Hi there, thanks so much for your suggestion. I will pass it on to the development team. Glad to hear you're enjoying LingQ!
I like how Marks says “thank you … Steve”, “thank you, dad” probably doesn’t sound as professional 😅
I am interested in using storytel ebooks on LingQ. Can yiu explain how you do that?
Hi there, here's a post on the LingQ Blog that you will find helpful. www.lingq.com/blog/how-to-import-ebooks-on-lingq/
Let us know if you have any other questions at all. Thanks!
How do you make a playlist with different languages in it?
Hi there, unfortunately it isn't possible to make a playlist with content in different languages currently.
@@LingQCentral Ok thanks. It would be perfect for those learning multiple languages.
The Chrome extension has stopped working for a couple of days now, and I would appreciate your help with this issue. I find the content inside LingQ a bit boring, and I prefer exporting things on my own. Thank you!
UA-cam is blocking this functionality at the moment. Sorry about that. We are working on a new approach for importing subtitles.
Did you say you learn 250 words a day? Is that from blue all the way to known?
How can you manage this?
What I do is put the word up a step the next time I see it in another context and I guessed it right. But now I've heard you do this so my method seems too slow with how Lingq is supposed to work.
I know it's a matter of taste but I'd rather have some guidelines as to how many words I could be learning a day. I'm studying Mandarin if that makes any difference, thanks
As I say in the webinar, you won't learn words right away. Initially you are just getting exposure, over time you will start to realize you know words you have LingQed and can move these to Known. Once you get to an intermediate stage, adding 250 words is possible in many languages where multiple variants of the same words exist or where there are words that are similar to words in your own language.

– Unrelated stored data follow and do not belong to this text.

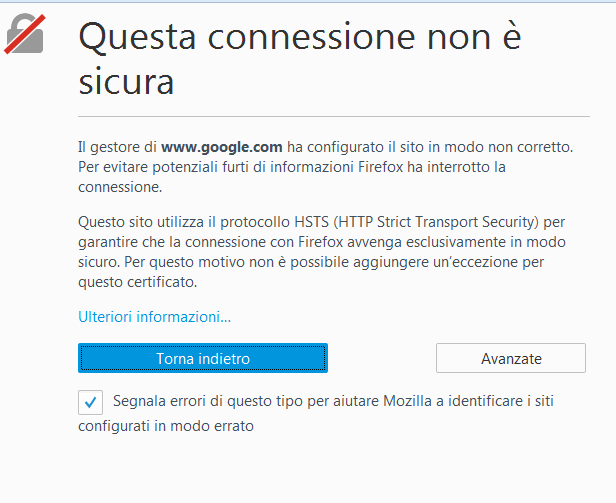Click the Questa connessione non è heading line

point(300,37)
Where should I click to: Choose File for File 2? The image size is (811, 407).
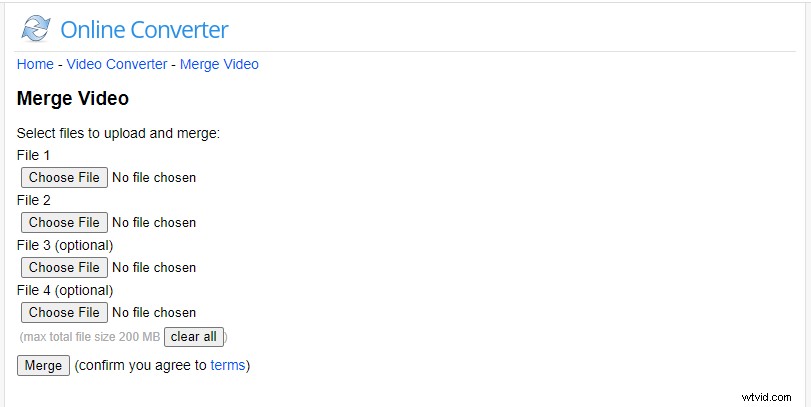(64, 222)
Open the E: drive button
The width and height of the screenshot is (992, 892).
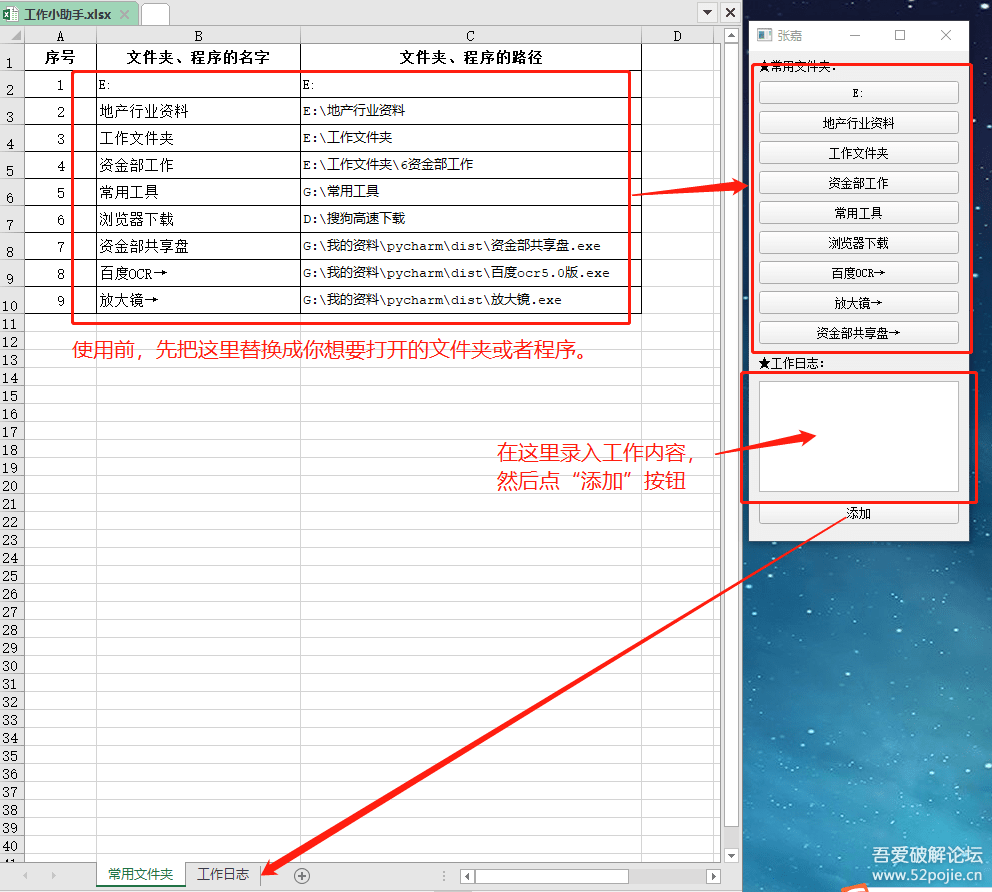pos(857,92)
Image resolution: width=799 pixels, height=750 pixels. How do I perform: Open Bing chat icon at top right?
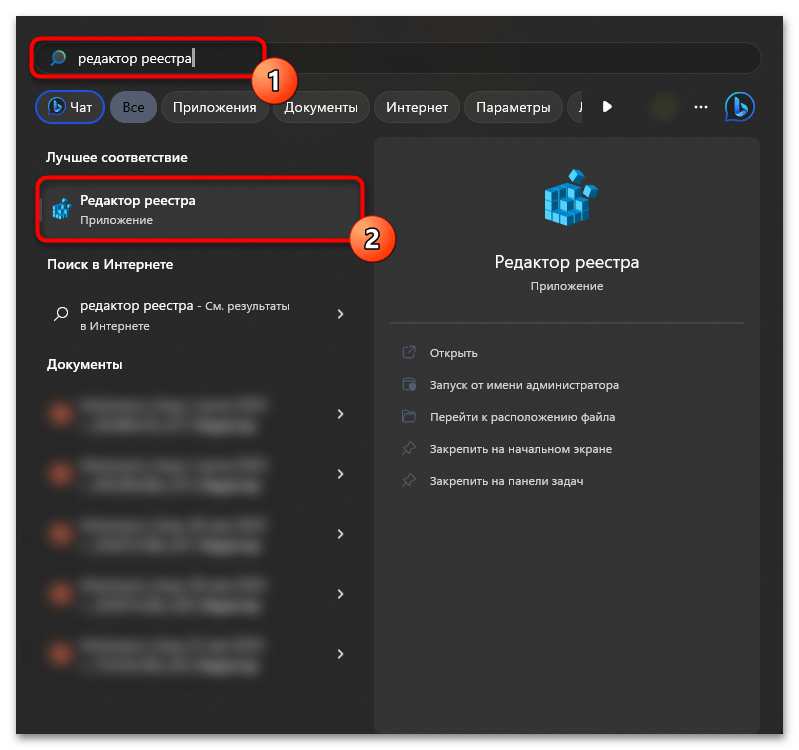tap(739, 107)
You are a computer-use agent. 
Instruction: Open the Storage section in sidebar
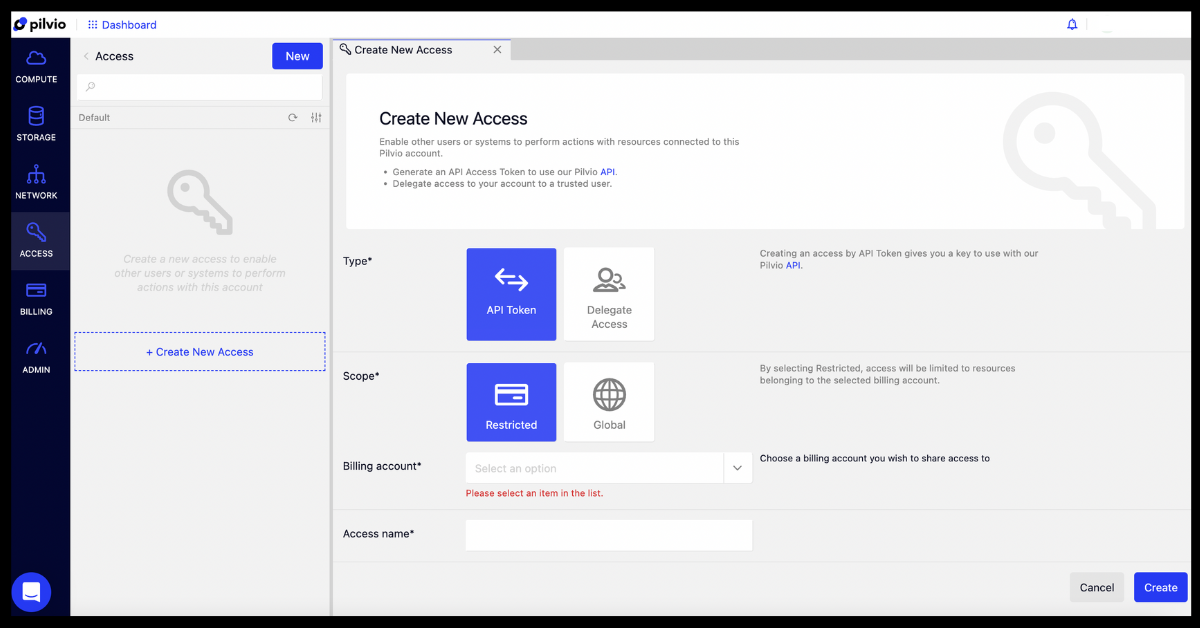(36, 124)
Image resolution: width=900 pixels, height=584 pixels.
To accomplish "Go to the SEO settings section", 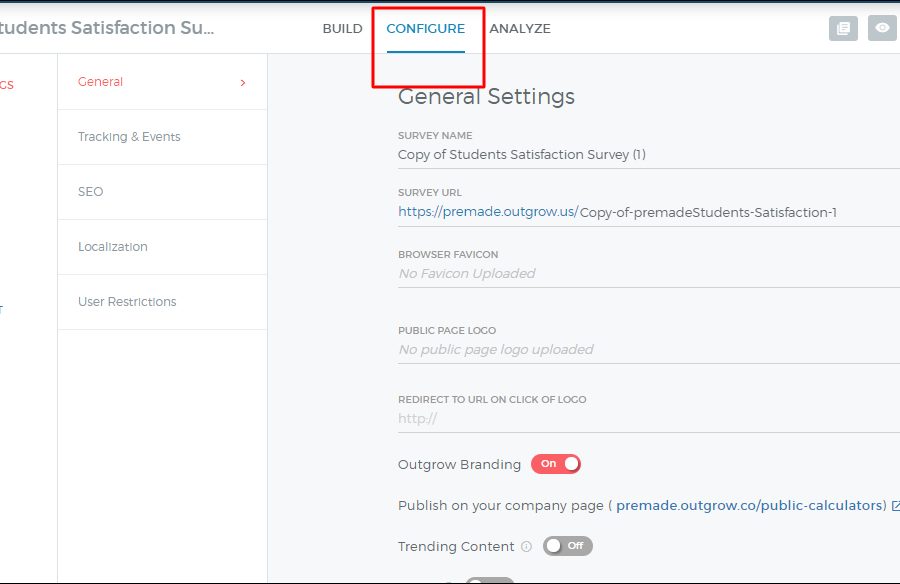I will (x=91, y=192).
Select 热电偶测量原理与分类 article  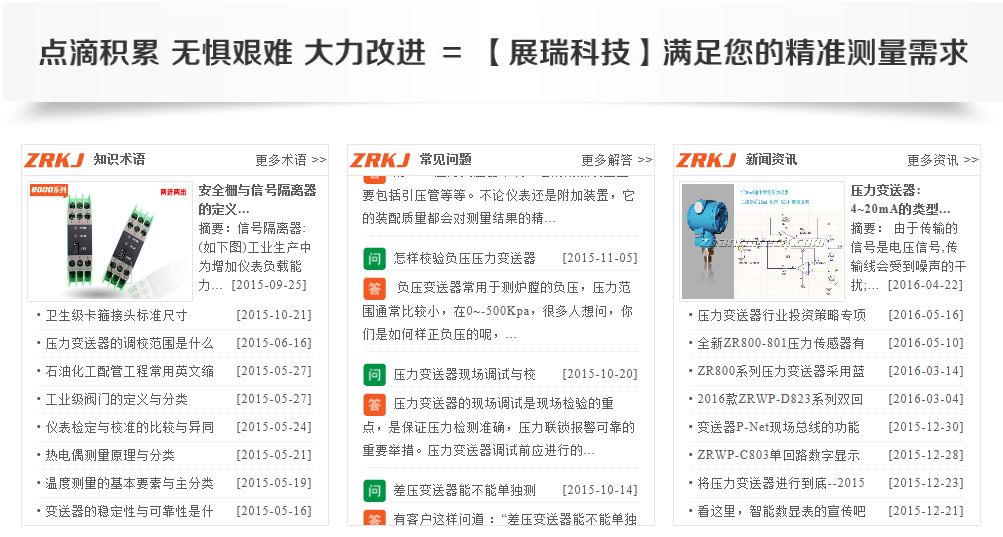coord(110,455)
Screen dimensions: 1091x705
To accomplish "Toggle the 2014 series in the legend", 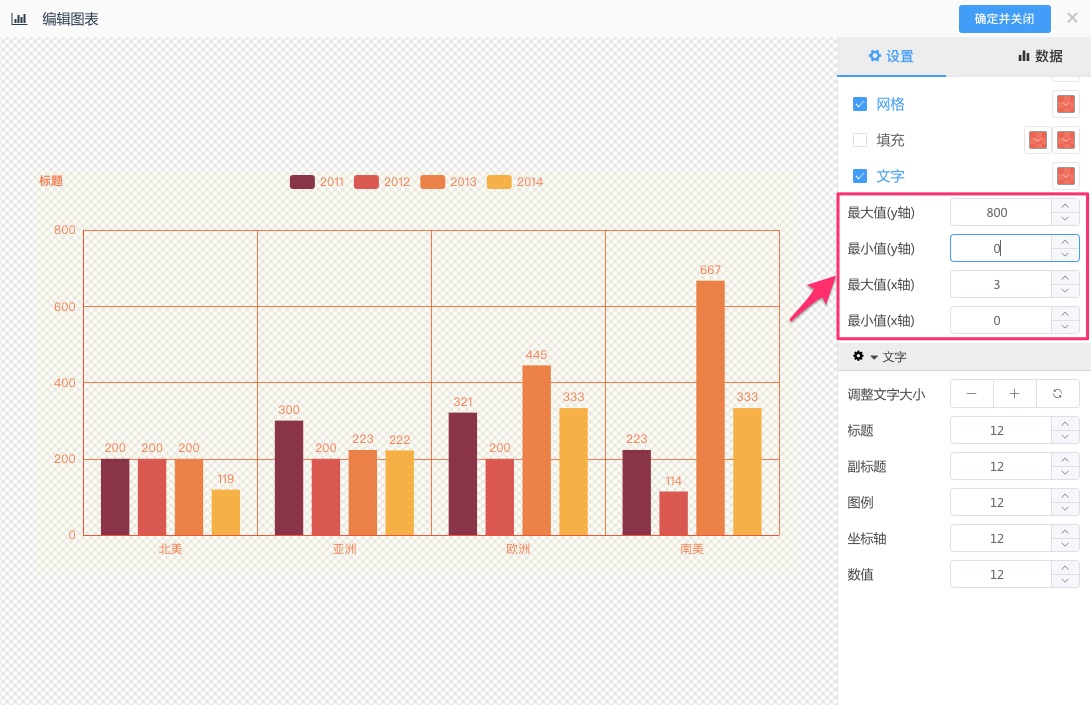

It also depends on the degree of familiarity to a language you already know, how many new words you LingQ every day and how strict you are with the definition of “known“. I’ve gone through 30 to 100 new LingQs a day for a long time and mark my words as known the moment they don’t interrupt my reading flow anymore. With that setup so to say it isn’t a rare occurrence anymore to break through 100 new known words a day. With mandarin it’s up to you to decide if you want to let the tones out of the criteria to mark a word as known. And don’t hang yourself up on numbers. I just started mandarin a week ago and my stats are 6764 read, 337 LingQs and literally 9 known. That language is so enormously different from any other that it takes a lot of time at the start to even see a little bit of progress.